No entanto, a questão que se coloca, Sr.ª Deputada, é a de saber se a Constituição actual, na sua base, legitima esse tipo de práticas. E parece-nos que a resposta é, clara e inequivocamente, não! Portanto, cuidado com a fórmula.
Gostava de saber até que ponto a Sr.ª Deputada é sensível a este tipo de dificuldades, designadamente as que enunciei em primeiro lugar, porque a Sr.ª Deputada complementou oralmente, com um inciso, o que não consta da sua proposta e, portanto, ela deve ler-se tendo sido ouvida atentamente a sua adenda: "estado de saúde quando não é lesivo". Mas esta segunda expressão coloca um problema terrível, que é o de saber, no caso de o estado de saúde ser lesivo, quid juris, que tipo de restrições é que a Sr.ª Deputada admite.
Em relação à questão suscitada da adopção e orientação sexual, o que interessa precisamente saber é o que é que não está coberto pelo texto actual. A verificar-se uma perseguição em função de escolhas, convicções e atitudes íntimas, uma punição jurídica, um juízo social ou um confronto de opiniões ou uma clivagem entre pessoas de crenças diferentes, o que é que não está coberto pela Constituição actual?

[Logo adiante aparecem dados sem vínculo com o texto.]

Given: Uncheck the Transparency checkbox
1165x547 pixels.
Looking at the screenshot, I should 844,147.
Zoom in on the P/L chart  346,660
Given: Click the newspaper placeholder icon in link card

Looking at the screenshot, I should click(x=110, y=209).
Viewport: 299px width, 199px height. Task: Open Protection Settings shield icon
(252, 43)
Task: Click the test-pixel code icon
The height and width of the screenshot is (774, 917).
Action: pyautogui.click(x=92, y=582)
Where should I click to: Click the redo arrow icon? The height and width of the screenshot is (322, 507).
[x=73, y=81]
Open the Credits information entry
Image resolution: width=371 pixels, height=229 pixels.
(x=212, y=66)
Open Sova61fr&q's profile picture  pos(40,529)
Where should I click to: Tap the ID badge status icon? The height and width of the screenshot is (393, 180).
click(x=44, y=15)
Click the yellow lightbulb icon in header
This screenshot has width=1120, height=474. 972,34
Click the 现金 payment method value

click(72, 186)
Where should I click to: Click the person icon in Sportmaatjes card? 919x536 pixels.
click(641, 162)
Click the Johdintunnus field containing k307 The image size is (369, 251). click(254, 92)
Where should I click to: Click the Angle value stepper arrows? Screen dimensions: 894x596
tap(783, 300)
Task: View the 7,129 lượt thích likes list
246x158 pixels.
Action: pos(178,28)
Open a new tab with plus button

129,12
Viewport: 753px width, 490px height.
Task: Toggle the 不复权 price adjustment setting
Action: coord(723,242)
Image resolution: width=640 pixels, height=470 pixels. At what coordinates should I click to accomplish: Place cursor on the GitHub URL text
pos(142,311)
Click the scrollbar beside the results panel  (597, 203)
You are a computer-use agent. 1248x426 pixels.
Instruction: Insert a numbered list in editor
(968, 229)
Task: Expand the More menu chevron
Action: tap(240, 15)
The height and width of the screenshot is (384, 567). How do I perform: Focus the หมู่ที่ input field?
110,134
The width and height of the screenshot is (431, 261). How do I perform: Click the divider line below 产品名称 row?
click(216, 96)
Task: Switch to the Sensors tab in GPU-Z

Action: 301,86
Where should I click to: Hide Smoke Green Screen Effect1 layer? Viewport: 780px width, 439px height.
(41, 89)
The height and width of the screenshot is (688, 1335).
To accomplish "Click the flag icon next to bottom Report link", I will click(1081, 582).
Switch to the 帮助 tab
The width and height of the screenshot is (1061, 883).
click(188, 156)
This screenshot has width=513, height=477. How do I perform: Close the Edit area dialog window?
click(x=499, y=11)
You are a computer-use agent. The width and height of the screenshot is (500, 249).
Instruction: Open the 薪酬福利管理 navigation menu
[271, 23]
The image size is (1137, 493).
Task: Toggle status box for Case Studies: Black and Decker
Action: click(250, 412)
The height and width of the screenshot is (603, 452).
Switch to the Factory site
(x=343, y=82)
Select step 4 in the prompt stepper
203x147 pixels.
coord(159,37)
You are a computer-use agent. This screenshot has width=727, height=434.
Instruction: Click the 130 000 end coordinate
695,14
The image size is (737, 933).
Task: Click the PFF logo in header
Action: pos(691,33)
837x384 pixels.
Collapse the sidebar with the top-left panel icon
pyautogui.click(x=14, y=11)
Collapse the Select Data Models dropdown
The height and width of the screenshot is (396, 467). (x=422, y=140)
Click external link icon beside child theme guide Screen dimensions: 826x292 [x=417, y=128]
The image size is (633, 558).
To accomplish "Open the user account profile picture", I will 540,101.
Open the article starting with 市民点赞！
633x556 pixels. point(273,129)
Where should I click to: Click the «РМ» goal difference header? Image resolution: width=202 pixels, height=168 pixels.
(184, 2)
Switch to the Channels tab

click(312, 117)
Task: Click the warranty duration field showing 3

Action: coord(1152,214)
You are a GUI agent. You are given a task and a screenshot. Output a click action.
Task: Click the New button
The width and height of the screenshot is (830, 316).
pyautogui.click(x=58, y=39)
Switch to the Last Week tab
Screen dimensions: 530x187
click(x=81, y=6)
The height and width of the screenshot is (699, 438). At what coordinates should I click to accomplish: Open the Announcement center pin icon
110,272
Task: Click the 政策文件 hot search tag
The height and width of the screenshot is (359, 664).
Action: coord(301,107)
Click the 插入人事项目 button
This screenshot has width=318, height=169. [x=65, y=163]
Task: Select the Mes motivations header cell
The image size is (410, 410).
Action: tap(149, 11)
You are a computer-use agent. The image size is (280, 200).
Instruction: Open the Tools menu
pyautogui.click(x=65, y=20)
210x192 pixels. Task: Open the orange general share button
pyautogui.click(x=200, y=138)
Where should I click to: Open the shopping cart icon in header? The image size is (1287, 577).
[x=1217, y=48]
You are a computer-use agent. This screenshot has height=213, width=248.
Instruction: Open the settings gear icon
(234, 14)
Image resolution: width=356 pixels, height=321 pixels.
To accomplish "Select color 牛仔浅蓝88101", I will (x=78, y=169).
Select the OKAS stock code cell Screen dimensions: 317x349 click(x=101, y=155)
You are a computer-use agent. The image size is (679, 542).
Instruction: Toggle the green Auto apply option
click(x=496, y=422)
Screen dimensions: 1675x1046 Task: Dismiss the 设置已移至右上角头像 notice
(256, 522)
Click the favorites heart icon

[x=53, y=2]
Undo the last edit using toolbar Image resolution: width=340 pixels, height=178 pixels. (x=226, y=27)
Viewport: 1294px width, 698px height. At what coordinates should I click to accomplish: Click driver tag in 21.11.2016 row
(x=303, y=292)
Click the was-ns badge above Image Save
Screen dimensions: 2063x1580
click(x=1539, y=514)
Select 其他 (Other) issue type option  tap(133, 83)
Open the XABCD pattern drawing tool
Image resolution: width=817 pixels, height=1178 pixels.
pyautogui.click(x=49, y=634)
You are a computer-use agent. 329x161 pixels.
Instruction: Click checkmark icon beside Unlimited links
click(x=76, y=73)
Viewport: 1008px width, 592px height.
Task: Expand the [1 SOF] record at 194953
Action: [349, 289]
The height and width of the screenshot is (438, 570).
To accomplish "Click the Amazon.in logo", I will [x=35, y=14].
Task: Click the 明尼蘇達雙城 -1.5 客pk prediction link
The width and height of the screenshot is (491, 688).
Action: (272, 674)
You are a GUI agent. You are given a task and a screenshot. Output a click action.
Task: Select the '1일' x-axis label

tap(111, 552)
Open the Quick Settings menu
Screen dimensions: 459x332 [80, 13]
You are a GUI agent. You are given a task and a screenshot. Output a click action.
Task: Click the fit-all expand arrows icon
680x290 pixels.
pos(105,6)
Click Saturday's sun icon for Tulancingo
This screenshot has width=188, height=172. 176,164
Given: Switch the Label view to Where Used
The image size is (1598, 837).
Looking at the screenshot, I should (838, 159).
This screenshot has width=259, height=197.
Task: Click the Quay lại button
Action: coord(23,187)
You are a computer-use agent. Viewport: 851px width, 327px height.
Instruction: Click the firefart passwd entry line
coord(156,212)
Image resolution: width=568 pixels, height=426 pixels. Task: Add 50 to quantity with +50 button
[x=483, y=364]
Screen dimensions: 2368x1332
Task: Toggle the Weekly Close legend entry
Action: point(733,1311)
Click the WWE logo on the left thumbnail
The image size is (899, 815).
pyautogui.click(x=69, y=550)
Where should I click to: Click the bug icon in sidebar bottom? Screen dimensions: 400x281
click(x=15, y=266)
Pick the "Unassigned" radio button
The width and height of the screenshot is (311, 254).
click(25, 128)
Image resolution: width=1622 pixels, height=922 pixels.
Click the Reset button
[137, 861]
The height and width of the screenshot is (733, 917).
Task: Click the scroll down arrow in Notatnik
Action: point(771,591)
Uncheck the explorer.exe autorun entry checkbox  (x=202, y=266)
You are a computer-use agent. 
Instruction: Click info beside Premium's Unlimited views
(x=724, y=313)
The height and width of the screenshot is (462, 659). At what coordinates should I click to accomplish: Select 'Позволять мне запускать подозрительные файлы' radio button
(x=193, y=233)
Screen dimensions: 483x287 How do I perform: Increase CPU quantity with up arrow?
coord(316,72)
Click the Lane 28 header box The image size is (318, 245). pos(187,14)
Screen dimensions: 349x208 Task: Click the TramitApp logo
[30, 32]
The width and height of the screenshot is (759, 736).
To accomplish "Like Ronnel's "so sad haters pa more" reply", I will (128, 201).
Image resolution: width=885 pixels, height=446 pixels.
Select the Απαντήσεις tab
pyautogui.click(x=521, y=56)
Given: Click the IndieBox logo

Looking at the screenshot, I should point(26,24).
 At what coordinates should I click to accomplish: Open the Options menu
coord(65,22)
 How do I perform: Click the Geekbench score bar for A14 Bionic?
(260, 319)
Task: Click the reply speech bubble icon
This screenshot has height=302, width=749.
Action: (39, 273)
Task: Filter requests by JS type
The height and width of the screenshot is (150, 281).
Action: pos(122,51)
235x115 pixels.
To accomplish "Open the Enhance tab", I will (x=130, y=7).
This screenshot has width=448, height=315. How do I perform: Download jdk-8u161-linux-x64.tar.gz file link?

Não encontro, na Constituição, qualquer "sombra de pecado" em matéria de intolerância ou qualquer sombra de margem legal para a perseguição em função do sexo ou das escolhas sexuais de qualquer natureza. Aliás, não encontramos défice, a não ser que a Sr.ª Deputada pretenda introduzir aqui uma base constitucional, por exemplo, para o casamento entre pessoas do mesmo sexo, ou seja, para uma redefinição do conceito de casamento. A minha pergunta concreta, aliás, é essa: na leitura da Sr.ª Deputada, a sua proposta implicaria uma alteração jurídica da definição de casamento enquanto união entre pessoas de sexo diferente com união plena de vidas, na definição canónica?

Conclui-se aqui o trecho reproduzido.